● **Your task**
In how many lines of the listing below does "agent" appear? Reply with the number only.
====
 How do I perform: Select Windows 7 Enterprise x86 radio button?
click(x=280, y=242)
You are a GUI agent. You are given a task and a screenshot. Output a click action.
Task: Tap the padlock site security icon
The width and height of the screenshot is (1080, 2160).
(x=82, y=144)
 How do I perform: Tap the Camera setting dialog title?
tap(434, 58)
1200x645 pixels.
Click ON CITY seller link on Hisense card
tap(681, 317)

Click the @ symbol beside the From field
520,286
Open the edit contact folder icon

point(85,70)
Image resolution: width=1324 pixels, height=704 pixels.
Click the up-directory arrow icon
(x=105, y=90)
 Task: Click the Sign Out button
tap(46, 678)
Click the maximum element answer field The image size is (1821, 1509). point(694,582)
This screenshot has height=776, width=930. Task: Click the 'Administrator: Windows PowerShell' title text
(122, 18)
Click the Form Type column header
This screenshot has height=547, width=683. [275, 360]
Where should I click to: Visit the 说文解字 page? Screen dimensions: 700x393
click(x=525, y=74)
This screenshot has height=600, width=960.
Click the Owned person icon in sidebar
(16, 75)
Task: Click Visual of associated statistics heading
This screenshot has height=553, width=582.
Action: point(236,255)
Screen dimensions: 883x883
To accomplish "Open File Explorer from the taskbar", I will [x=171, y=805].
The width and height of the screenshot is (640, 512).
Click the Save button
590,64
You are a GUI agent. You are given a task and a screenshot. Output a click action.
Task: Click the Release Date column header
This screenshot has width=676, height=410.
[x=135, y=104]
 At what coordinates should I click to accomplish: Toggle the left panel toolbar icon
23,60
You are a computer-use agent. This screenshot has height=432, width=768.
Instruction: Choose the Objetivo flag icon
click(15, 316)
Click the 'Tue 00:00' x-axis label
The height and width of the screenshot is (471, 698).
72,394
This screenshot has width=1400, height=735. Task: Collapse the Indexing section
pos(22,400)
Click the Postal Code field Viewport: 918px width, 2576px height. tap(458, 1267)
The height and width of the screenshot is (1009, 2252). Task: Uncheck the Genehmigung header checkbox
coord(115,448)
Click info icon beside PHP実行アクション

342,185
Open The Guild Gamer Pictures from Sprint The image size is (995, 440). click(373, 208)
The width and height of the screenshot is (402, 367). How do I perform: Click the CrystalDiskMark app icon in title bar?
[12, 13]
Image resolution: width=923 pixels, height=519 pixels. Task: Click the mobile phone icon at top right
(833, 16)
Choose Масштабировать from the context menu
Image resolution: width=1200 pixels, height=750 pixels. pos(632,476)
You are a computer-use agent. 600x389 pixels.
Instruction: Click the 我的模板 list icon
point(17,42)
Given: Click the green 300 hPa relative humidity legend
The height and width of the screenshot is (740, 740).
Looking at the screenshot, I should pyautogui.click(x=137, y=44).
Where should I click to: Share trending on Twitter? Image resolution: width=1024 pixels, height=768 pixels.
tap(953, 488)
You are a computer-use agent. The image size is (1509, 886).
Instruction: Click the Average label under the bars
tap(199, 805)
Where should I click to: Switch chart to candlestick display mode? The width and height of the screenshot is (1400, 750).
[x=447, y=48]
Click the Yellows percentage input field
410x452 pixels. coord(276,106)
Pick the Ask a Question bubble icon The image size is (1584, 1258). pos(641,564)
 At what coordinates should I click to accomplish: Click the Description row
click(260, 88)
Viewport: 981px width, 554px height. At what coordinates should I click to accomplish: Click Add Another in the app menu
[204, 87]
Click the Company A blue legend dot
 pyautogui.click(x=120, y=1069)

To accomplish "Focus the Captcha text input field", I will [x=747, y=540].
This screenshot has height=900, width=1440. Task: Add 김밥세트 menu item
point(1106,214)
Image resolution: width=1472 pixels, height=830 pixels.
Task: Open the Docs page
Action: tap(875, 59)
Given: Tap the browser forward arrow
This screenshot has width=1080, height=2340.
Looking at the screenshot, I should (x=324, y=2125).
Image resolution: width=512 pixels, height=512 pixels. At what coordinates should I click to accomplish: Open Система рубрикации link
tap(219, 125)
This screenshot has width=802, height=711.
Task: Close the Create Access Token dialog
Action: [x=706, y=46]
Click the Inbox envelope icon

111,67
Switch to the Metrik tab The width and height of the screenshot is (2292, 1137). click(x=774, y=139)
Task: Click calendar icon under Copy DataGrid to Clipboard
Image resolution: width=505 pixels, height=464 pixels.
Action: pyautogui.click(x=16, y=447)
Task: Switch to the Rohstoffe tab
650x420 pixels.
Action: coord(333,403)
====
● **Solved problem**
5